» Exercise directions: Go line by line through the records below. Copy whichever lines contain the string "Show".

» Exercise material:

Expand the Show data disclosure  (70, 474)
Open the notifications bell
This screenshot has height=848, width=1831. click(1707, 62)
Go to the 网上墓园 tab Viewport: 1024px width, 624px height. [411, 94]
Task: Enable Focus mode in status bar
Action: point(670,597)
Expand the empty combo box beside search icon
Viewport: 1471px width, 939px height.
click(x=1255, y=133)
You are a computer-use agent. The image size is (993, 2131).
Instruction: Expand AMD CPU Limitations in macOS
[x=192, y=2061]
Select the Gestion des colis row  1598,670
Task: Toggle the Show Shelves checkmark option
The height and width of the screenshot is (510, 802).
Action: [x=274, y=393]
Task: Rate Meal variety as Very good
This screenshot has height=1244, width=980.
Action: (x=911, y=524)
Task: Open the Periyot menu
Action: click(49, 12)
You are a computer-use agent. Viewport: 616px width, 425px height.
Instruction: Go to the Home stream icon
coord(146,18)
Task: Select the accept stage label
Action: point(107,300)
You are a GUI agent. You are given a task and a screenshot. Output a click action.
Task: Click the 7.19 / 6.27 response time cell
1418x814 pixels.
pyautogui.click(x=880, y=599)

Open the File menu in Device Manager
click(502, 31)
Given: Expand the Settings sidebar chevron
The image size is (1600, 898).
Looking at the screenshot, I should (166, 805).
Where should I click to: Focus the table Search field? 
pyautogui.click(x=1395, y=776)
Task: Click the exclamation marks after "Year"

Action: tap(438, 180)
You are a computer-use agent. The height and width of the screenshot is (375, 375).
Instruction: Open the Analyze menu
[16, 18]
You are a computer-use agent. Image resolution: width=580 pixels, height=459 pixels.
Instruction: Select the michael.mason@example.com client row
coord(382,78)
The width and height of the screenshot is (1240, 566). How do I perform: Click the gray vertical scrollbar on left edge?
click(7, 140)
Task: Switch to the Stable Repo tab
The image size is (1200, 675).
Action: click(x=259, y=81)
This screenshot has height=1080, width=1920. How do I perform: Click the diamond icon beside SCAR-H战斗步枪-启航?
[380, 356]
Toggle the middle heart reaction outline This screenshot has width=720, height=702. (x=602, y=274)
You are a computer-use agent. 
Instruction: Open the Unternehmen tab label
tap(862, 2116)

» Finished exercise:
Expand the Show data disclosure  (70, 474)
Task: Toggle the Show Shelves checkmark option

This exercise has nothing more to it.